The defence of substantial impairment is contained in section 23A of the Crimes Act 1900 (NSW) which provides that a person who would otherwise be guilty of murder may instead be found guilty of manslaughter if the act or omission that constituted the killing occurred because, at the time of the conduct, the defendant’s capacity to understand events, or to judge whether his or her actions were right or wrong, or to control himself or herself, were substantially impaired by a mental health impairment or cognitive impairment.

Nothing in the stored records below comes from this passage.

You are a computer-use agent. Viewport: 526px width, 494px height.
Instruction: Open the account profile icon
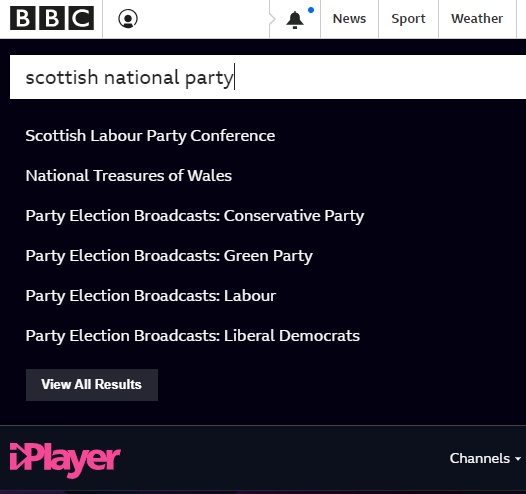click(x=128, y=18)
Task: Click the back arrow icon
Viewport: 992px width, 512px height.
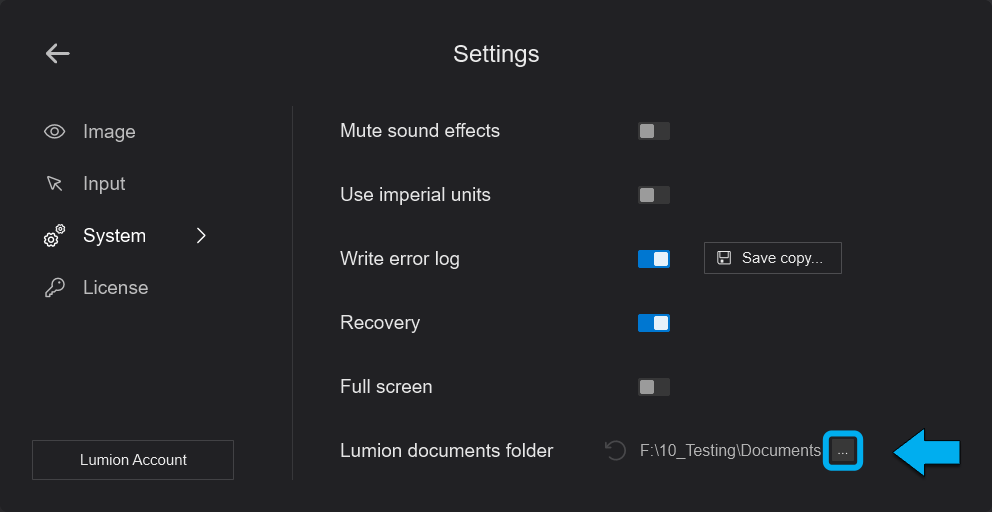Action: coord(58,54)
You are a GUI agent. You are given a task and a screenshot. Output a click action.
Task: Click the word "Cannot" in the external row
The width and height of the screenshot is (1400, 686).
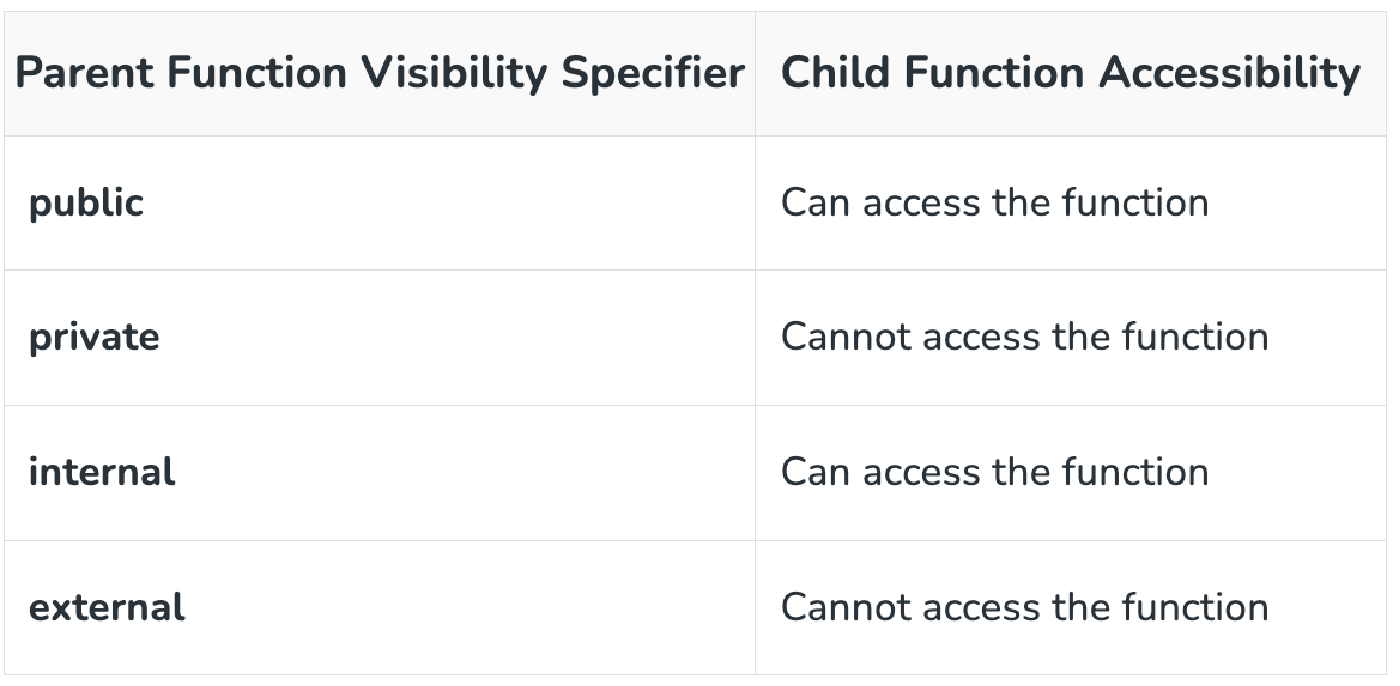pos(846,607)
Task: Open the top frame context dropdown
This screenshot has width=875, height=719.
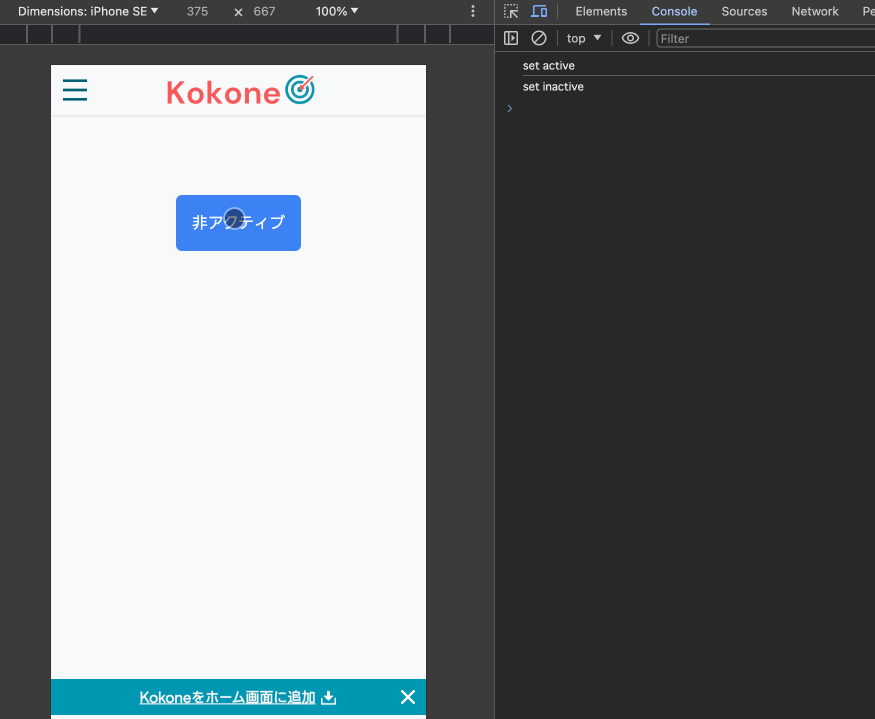Action: (x=583, y=38)
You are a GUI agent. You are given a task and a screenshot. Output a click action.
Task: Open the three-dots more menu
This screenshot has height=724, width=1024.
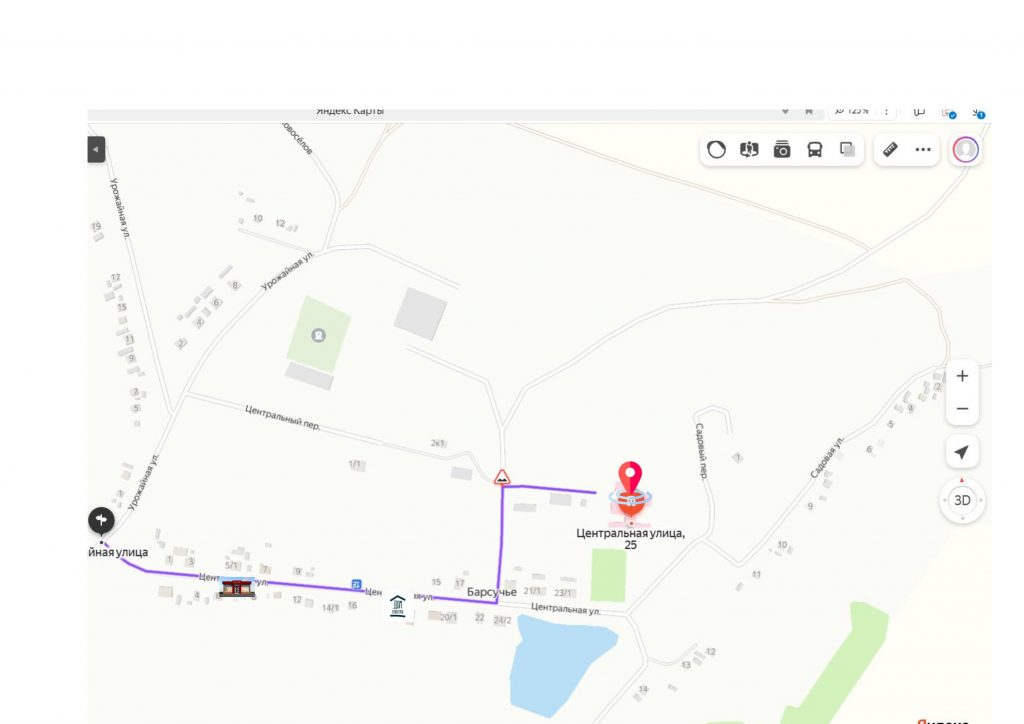923,150
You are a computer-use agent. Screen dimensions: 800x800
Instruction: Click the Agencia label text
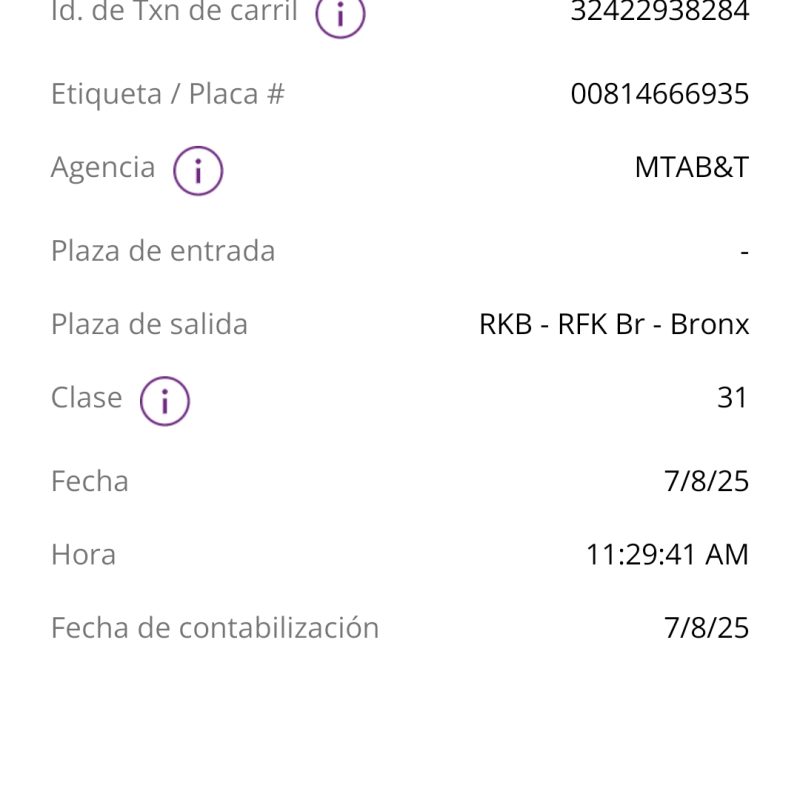click(103, 167)
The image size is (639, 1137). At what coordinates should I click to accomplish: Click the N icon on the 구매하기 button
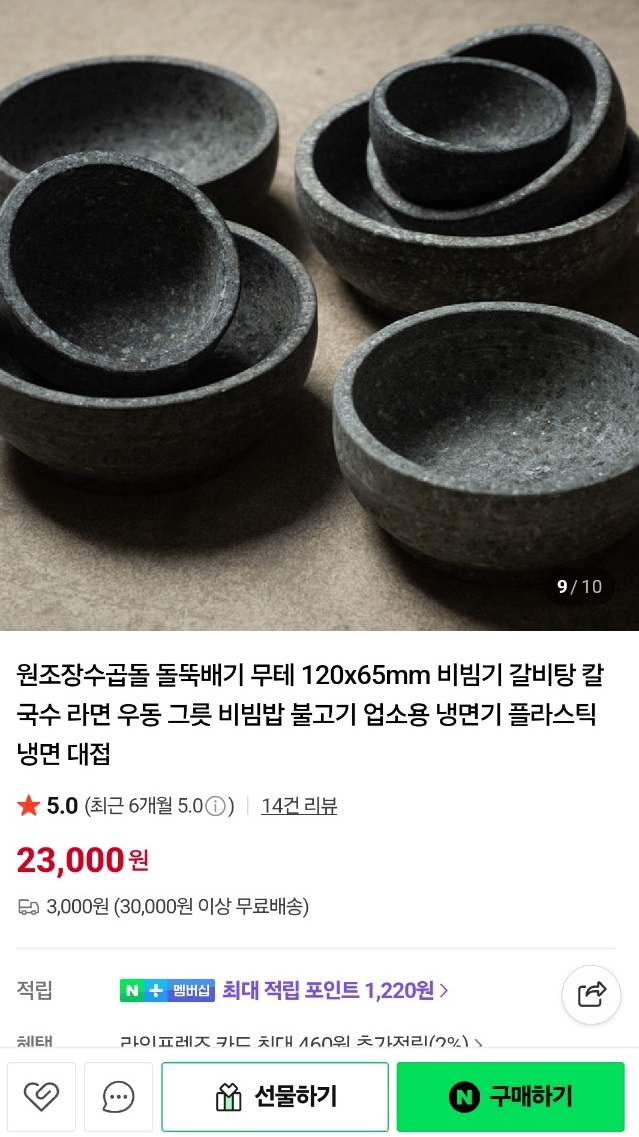[x=463, y=1096]
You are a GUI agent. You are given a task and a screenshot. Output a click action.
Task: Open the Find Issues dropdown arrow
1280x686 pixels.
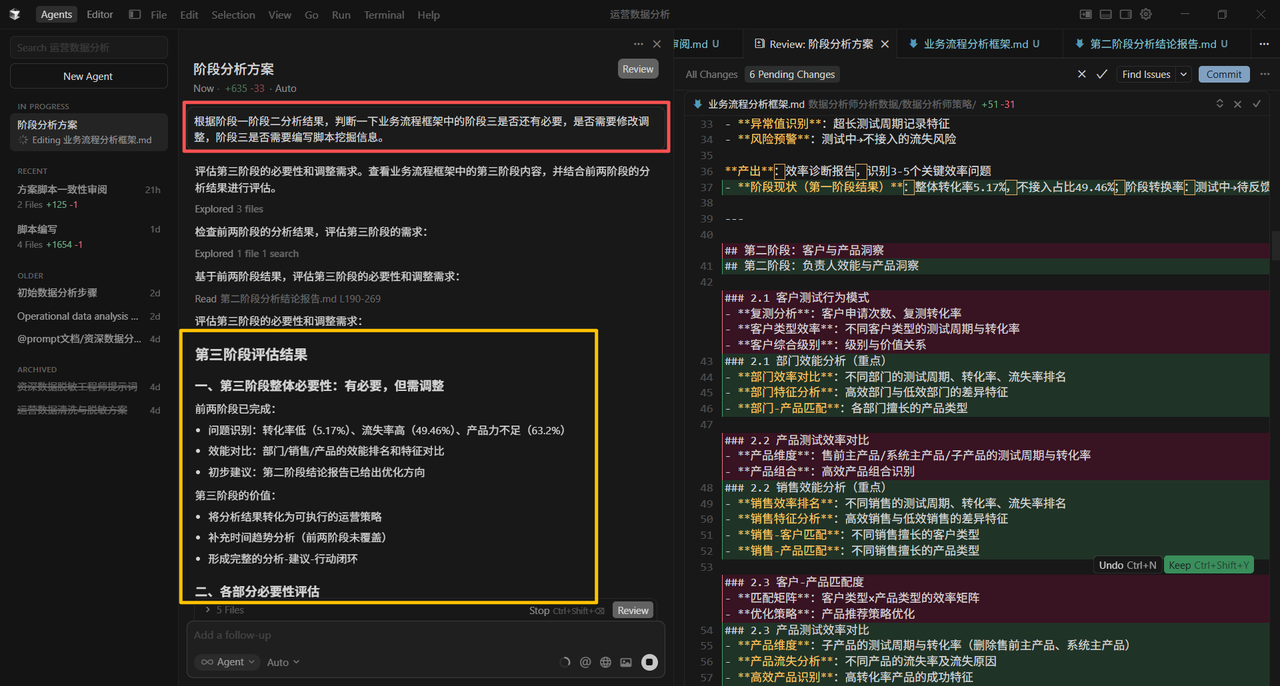[x=1183, y=74]
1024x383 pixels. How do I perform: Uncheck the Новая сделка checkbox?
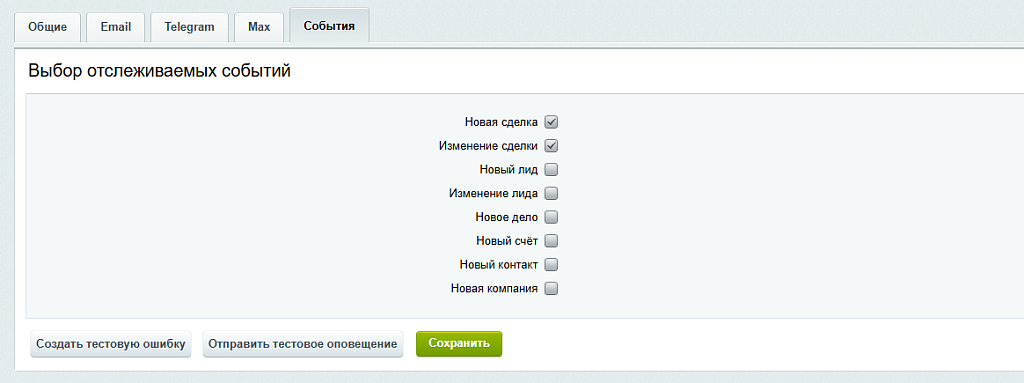pyautogui.click(x=551, y=122)
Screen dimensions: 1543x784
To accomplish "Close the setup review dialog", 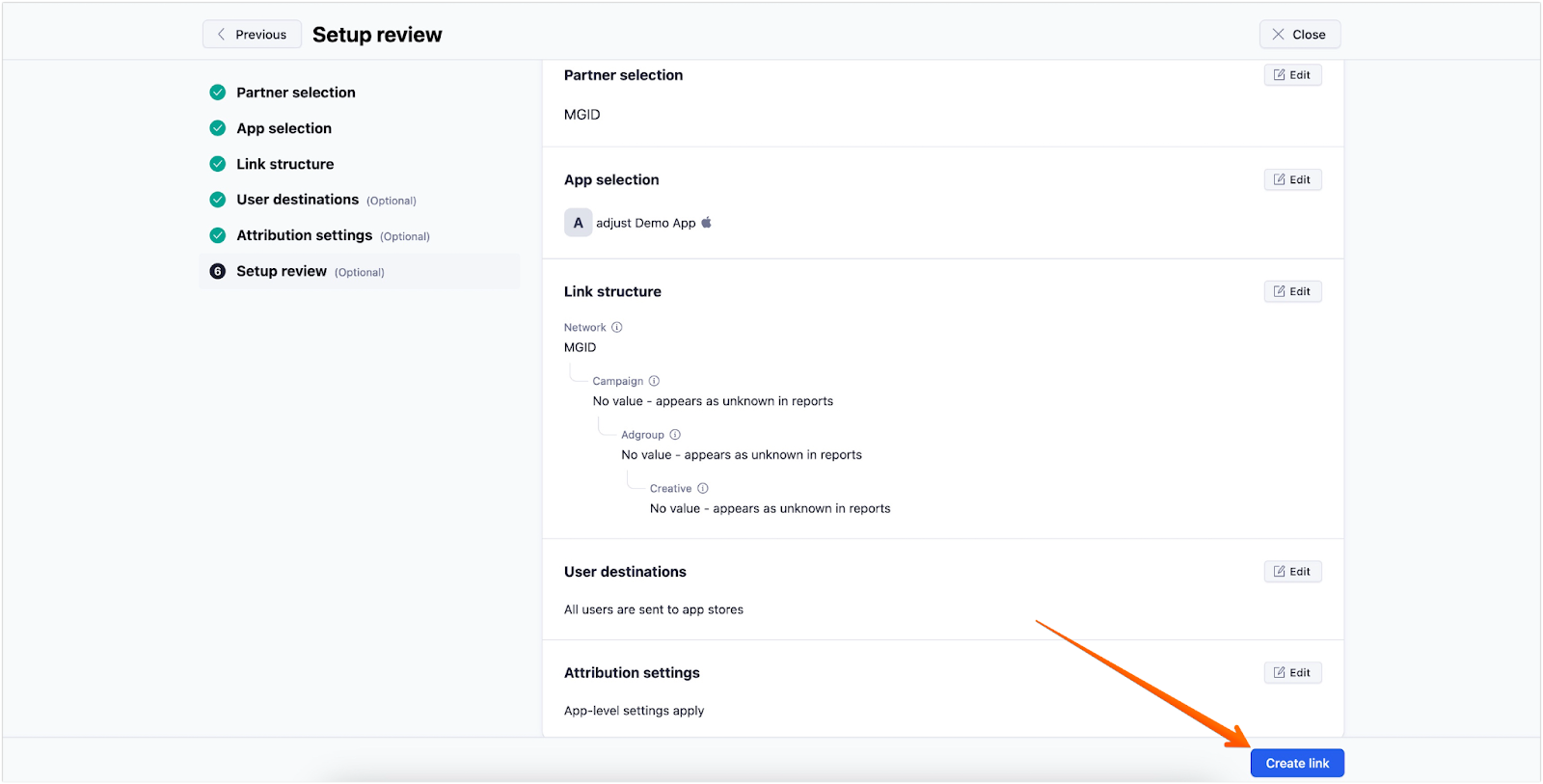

The defendant has a ‘cognitive impairment’ for the purposes of the section if:
- He or she has an ongoing impairment in adaptive functioning,
As well as in comprehension, reason, judgment, learning or memory, and
- Those impairments result from damage to or dysfunction, developmental delay or deterioration of the brain or mind arising from:
- Intellectual disability,
- Borderline intellectual functioning,
- Acquired brain injury,
- Drug or alcohol related brain damage, including foetal alcohol spectrum disorder, or
- Autism spectrum disorder.
The defendant has a ‘mental health impairment’ if:
- He or she has a disturbance of thought, mood, volition, perception or memory,
- His or her disturbance is significant for clinical diagnostic purposes, and
- His or her disturbance impairs emotional wellbeing, judgment or behaviour.
The effects of any self-induced intoxication are to be disregarded when determining whether the defendant has a cognitive impairment or mental health impairment.
The onus is on the defendant to establish ‘on the balance of probabilities’ that he or she has a cognitive impairment or mental health impairment for the purposes of the defence.